Friday, May 29, 2009

Baptism...

This Sunday my hottie husband and I will be baptized. I cannot begin to fully express to you how excited we are, how important this is to us and how nervous I am (I keep having dreams where I slip under the water and I am wildly flapping my arms and legs, coming up out of the water and releasing a monstrous water belch in front of the entire congregation).

Both my hottie husband and I were baptized when we were infants. Hottie husband was raised Catholic...they believe in baptizing as an infant. The Catholic reasoning (as I understand it) behind infant baptism comes from the belief that all who depart this life without baptism, be it of water, or blood, or desire, are perpetually excluded from the vision of God.

I was baptized in the Presbyterian Church. Being baptized as an infant in the Presbyterian Church my parents were saying that they would supply the act of faith for me until a time when I can profess mature Christian faith on my own.

You may be wondering why my hottie husband and I are going to be baptized this Sunday when I just shared with you that both of us have already been baptized when we were infants! Let me share with you why...

As you know from previous posts, I just recently accepted Jesus Christ into my heart (hottie husband accepted Jesus into his heart a long time ago)! I have asked him to show me the way to a more Christ like life. I have asked his forgiveness for all my sins.

I found this verse in Romans 6 verses 3-4:

“Do you not know that all of us who have been baptized into Christ Jesus were baptized into his death? Therefore we have been buried with him by baptism into death, so that, just as Christ was raised from the dead by the glory of the Father, so we too might walk in newness of life.”


This is the meaning of baptism according to Paul.

What I get from this verse is that our salvation in Christ means that we are dying to the person we don’t want to be, and we are being given the strength to grow spiritually and emotionally through baptism.
When I think about what it means to die with Christ, I question myself about my own growth:
.

• Am I giving up my tendency to get defensive and my need to be right?
• Am I becoming more able to face the things I need to face rather than run?
• Am I needing other people’s approval less than I used to?
• Can I face up to my weaknesses and see where I need to change?


When I think of walking “in newness of life” I ask myself:


• Am I aware of my strengths and more ready to use them to serve as God guides me?
• Am I becoming more aware of God’s love for me and am I allowing his perfect love to drive out my fears?
• Do I have a deep sense of being chosen to serve God’s purposes in the world?
• Is the love of God flowing through me?


Paul said about our freedom to get on with our newness of life, “Be energetic in your life of salvation, reverent and sensitive before God. That energy is God's energy, an energy deep within you, God himself willing and working at what will give him the most pleasure” (Philippians 2:13).

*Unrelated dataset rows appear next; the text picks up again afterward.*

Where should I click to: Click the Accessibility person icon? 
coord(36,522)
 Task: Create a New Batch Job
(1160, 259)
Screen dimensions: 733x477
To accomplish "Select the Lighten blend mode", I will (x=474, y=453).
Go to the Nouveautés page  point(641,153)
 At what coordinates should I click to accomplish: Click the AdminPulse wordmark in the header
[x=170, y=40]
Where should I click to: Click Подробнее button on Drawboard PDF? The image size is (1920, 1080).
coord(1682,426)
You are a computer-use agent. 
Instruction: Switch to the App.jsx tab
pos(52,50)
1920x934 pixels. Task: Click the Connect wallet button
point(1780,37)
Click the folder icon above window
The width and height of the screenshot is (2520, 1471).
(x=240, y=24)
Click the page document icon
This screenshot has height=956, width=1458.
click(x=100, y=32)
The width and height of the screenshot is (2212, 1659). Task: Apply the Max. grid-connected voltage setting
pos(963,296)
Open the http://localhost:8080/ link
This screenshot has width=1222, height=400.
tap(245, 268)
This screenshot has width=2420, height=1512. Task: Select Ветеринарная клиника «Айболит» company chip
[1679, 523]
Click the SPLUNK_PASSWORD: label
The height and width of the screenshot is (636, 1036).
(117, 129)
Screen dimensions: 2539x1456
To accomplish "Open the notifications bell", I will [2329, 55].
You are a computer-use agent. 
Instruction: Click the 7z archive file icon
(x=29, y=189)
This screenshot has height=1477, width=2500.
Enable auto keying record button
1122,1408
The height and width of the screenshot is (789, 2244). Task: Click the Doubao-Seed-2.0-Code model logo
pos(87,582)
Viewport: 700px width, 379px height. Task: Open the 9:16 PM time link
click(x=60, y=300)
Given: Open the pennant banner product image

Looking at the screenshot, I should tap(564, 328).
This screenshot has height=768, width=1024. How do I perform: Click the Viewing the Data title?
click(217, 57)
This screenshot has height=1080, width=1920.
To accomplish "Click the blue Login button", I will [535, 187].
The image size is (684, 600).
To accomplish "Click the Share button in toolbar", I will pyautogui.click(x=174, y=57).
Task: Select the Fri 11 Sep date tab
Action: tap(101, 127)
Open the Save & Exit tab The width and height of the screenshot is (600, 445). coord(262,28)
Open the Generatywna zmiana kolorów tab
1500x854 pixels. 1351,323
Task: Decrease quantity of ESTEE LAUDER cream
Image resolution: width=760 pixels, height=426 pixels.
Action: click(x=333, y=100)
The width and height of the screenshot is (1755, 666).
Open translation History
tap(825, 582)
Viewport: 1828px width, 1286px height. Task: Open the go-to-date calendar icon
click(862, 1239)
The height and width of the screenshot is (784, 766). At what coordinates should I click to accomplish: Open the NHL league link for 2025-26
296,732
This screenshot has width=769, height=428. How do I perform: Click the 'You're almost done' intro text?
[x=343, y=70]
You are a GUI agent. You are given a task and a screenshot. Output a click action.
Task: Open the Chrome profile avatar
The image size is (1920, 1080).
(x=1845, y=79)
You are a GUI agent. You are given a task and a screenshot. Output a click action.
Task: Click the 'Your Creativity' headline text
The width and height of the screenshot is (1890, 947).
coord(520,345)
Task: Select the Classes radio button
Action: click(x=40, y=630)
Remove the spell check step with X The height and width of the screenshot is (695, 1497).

Baptism means that God’s energy is working deep within us. What a beautiful ceremony!! I thank God for giving my hottie husband and I this new life in Jesus Christ!!

1 comment:

  1. Betsy...we have been talking about this in my house all week. We are excited for you guys. Tori says she wants to talk to Pastor Mark on Sunday about getting baptized. I will explain why we have talked about it so much on sunday.